Washington, May 2 : A team of researchers at McGill University and the McGill University Health Centre (MUHC) have developed the world's first totally automated anaesthesia system, nicknamed 'McSleepy.'
The new system administers drugs for general anesthesia and monitors their separate effects completely automatically, with no manual intervention.
"We have been working on closed-loop systems, where drugs are administered, their effects continuously monitored, and the doses are adjusted accordingly, for the last 5 years," said Dr.
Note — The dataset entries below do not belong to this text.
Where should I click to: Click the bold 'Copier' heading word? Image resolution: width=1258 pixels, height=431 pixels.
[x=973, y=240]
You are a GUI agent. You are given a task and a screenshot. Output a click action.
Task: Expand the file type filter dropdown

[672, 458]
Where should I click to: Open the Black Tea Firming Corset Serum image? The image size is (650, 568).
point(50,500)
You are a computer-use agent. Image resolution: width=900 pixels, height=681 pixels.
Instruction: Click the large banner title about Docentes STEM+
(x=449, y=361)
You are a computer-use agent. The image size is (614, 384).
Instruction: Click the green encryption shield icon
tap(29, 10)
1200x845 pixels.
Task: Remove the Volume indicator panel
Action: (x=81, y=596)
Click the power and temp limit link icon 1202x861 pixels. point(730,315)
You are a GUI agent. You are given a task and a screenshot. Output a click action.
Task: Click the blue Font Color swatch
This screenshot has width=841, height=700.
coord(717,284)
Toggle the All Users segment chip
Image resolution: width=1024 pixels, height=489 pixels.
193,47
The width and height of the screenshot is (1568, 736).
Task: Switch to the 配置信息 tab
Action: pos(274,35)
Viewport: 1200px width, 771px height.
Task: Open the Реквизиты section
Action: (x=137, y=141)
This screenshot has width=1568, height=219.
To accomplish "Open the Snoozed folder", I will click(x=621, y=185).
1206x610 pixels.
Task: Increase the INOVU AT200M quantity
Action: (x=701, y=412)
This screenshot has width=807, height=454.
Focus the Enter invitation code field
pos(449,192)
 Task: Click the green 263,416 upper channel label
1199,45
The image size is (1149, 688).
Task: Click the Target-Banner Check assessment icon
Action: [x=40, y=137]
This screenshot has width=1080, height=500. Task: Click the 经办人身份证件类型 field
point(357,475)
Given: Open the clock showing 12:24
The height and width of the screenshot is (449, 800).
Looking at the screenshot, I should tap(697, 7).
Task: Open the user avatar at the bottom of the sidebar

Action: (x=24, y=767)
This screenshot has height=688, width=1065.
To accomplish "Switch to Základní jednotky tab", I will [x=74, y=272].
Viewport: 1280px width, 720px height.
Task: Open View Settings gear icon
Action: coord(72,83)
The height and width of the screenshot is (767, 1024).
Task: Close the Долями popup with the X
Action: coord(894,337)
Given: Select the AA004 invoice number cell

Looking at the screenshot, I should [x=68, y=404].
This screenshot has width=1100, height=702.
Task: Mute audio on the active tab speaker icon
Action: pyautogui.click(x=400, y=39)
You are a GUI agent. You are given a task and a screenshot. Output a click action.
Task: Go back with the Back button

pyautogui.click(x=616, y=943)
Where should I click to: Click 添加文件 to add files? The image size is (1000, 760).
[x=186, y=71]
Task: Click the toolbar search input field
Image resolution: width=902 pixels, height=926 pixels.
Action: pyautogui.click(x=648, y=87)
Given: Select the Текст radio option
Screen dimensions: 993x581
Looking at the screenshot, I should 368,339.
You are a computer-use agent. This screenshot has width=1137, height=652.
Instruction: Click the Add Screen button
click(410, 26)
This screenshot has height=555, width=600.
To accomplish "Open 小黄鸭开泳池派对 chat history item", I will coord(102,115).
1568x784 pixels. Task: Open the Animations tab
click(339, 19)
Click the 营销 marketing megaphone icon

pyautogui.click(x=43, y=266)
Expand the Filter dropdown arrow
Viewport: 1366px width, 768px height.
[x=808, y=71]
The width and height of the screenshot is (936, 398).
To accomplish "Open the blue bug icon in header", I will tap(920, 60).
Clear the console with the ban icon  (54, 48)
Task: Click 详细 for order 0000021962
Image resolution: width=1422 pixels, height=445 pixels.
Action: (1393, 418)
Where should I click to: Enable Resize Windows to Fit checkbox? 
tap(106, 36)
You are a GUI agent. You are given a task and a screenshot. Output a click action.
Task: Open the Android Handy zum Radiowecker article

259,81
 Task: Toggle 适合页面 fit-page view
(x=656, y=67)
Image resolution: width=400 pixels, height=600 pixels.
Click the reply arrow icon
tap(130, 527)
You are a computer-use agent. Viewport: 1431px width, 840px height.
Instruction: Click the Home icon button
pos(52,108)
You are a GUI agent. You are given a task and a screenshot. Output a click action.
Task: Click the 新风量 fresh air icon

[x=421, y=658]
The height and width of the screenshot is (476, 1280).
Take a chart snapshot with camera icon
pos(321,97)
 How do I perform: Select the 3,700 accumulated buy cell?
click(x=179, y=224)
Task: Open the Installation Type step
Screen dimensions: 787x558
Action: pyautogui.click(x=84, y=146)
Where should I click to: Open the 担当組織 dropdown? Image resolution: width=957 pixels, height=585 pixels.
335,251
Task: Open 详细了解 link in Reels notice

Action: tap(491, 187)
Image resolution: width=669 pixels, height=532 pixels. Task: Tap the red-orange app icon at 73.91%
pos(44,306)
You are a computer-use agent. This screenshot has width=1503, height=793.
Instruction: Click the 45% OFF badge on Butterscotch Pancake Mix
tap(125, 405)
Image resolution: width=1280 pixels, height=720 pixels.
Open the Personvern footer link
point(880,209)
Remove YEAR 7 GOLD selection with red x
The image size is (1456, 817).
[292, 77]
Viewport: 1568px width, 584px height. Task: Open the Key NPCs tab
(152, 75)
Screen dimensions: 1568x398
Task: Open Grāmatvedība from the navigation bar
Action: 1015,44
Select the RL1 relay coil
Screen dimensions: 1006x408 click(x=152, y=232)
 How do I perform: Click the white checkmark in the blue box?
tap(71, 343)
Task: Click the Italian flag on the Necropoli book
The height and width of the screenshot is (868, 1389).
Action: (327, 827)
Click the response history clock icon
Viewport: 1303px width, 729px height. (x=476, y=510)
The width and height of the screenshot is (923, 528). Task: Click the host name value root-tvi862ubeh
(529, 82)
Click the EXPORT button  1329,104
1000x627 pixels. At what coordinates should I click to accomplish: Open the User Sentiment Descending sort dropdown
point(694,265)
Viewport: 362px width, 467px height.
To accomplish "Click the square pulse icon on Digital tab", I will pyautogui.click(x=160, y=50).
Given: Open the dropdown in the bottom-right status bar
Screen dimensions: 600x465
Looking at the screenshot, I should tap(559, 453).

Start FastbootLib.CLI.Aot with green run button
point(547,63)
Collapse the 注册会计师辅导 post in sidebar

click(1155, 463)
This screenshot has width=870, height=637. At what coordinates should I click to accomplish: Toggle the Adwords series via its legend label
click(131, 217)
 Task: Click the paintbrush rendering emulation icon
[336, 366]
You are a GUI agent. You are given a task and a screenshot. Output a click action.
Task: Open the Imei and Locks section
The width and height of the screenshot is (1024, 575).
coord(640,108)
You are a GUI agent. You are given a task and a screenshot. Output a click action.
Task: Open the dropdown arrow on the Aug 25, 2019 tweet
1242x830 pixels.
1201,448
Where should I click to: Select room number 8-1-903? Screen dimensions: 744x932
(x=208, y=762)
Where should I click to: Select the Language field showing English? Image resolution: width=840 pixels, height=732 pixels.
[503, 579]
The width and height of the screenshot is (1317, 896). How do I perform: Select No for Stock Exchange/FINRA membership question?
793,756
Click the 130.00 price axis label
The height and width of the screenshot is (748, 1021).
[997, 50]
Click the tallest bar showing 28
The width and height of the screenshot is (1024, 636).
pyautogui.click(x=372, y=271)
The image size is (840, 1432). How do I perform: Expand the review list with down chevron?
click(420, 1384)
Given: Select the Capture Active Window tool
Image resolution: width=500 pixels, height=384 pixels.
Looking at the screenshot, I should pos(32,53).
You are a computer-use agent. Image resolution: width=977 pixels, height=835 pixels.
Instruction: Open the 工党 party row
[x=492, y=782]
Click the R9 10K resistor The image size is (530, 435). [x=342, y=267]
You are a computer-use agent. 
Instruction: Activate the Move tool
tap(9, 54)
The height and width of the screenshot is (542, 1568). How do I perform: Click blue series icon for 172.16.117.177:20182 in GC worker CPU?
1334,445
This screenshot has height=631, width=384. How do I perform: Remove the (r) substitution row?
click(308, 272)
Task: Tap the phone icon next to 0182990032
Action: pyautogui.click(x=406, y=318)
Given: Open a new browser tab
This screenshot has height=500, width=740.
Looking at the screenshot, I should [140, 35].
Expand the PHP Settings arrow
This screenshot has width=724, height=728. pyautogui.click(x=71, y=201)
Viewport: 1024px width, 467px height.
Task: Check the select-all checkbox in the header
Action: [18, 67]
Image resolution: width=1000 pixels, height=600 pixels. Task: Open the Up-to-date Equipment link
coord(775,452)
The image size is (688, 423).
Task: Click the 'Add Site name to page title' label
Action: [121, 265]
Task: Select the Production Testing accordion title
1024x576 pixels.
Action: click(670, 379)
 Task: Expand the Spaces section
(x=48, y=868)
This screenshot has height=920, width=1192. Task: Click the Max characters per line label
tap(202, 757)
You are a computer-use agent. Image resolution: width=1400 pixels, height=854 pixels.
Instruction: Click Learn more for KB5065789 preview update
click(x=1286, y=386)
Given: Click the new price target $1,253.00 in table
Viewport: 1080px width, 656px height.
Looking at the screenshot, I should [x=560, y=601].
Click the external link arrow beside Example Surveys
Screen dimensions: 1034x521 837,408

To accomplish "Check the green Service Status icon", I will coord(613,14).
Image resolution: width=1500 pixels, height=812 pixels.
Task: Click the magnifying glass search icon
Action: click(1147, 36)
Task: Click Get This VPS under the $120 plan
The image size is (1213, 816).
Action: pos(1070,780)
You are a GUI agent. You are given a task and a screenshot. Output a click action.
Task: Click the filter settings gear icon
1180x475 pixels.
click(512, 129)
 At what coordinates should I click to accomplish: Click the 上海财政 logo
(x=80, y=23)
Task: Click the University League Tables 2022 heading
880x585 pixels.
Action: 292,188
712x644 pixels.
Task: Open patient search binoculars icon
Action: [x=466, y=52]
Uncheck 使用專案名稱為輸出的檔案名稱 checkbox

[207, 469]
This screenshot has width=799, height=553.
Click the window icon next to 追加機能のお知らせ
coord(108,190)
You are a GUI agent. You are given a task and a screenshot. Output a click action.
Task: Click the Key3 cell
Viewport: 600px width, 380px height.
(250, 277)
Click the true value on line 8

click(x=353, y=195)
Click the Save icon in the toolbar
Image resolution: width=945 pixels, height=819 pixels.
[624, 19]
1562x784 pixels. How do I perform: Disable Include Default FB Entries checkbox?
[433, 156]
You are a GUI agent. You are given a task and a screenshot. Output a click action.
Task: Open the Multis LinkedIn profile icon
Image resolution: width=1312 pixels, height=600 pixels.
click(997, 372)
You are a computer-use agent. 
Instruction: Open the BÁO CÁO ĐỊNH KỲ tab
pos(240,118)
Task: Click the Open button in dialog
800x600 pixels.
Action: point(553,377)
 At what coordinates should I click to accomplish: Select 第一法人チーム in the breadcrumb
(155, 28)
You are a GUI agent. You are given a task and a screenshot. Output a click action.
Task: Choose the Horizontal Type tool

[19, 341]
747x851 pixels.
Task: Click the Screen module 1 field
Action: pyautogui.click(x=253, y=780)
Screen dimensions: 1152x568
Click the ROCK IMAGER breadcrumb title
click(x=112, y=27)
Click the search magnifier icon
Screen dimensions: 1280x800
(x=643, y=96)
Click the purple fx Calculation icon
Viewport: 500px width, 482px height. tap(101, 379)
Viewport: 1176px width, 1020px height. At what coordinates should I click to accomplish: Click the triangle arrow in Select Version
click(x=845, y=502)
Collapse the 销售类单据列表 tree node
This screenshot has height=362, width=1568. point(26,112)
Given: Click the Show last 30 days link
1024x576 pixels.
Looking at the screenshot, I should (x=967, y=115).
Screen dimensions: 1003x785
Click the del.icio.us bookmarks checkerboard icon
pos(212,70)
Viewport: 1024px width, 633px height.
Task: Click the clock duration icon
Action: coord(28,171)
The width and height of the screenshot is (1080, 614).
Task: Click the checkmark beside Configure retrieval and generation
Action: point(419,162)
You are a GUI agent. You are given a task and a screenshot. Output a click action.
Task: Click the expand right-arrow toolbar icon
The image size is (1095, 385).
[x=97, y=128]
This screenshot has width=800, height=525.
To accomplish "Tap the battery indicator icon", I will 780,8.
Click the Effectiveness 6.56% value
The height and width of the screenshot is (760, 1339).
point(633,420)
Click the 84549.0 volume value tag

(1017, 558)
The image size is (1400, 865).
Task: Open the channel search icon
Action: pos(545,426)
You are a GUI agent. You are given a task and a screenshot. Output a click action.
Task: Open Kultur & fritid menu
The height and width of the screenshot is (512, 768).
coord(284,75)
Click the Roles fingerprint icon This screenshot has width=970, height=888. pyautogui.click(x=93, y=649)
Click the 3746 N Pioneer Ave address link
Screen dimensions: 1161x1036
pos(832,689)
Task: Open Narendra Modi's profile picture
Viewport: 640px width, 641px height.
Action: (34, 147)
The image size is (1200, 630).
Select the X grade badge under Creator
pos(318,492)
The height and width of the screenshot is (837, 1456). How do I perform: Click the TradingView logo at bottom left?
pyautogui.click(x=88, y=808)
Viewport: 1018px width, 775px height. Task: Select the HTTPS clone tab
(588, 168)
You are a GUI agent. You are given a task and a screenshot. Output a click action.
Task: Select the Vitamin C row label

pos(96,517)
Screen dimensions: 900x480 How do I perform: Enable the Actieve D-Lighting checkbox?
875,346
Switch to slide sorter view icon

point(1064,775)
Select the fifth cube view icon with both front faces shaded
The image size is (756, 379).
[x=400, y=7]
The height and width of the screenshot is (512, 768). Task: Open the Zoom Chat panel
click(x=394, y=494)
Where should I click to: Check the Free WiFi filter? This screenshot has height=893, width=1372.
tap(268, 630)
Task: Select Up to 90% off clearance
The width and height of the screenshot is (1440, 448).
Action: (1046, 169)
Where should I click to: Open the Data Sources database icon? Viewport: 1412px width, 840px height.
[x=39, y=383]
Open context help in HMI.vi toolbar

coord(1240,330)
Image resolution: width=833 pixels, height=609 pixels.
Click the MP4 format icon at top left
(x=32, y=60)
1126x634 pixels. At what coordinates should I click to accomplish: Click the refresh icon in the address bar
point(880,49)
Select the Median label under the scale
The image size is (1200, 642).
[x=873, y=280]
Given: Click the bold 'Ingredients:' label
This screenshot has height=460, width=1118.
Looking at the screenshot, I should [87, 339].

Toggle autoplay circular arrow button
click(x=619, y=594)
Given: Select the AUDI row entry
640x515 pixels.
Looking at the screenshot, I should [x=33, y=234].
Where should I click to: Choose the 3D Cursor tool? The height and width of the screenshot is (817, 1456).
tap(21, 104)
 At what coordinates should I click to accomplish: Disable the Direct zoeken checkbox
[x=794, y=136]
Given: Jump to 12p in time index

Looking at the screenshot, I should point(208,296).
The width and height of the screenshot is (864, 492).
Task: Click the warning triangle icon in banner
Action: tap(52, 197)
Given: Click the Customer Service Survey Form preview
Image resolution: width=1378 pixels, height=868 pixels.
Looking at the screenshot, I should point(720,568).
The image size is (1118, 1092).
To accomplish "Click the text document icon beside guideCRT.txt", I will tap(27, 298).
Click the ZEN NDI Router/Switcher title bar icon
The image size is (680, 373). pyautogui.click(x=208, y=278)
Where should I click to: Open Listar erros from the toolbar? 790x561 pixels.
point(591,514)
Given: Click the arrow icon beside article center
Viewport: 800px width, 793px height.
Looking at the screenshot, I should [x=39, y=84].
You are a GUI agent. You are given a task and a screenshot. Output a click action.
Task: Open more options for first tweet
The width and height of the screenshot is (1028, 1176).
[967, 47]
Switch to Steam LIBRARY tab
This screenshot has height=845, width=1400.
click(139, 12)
Thomas M. Hemmerling of McGill's Department of Anaesthesia and the Montreal General Hospital, who heads ITAG (Intelligent Technology in Anaesthesia research group), a team of anaesthesiologists, biomedical scientists and engineers.
"Think of 'McSleepy' as a sort of humanoid anaesthesiologist that thinks like an anaesthesiologist, analyses biological information and constantly adapts its own behaviour, even recognizing monitoring malfunction," he added.
Researchers performed the technique on a patient who underwent a partial nephrectomy, a procedure that removes a kidney tumour while leaving the non-cancerous part of the kidney intact, over a period of 3 hours and 30 minutes.
To manipulate the various components of general anaesthesia, the automated system measures three separate parameters displayed on a new Integrated monitor of anaesthesia (IMATM): depth of hypnosis via EEG analysis, pain via a new pain score, called AnalgoscoreTM, and muscle relaxation via phonomyographyTM, all developed by ITAG.
Then, the system administers the appropriate drugs using conventional infusion pumps, controlled by a laptop computer on which 'McSleepy' is installed.
Using these three separate parameters and complex algorithms, the system calculates faster and more precisely than a human can the appropriate drug doses for any given moment of anaesthesia.
'McSleepy' helps the anaesthesiologist similarly in the way an automatic transmission helps people when driving and allows them to focus more on other aspects of direct patient care.
An additional feature is that the system can communicate with personal digital assistants (PDAs), making distant monitoring and anesthetic control possible.
Besides that, this technology can be easily incorporated into modern medical teaching programs such as simulation centres and web-based learning platforms.
"It will probably take two years to perfect the system," Dr. Hemmerling said.
He hopes that a commercial system might be available within the next 5 years.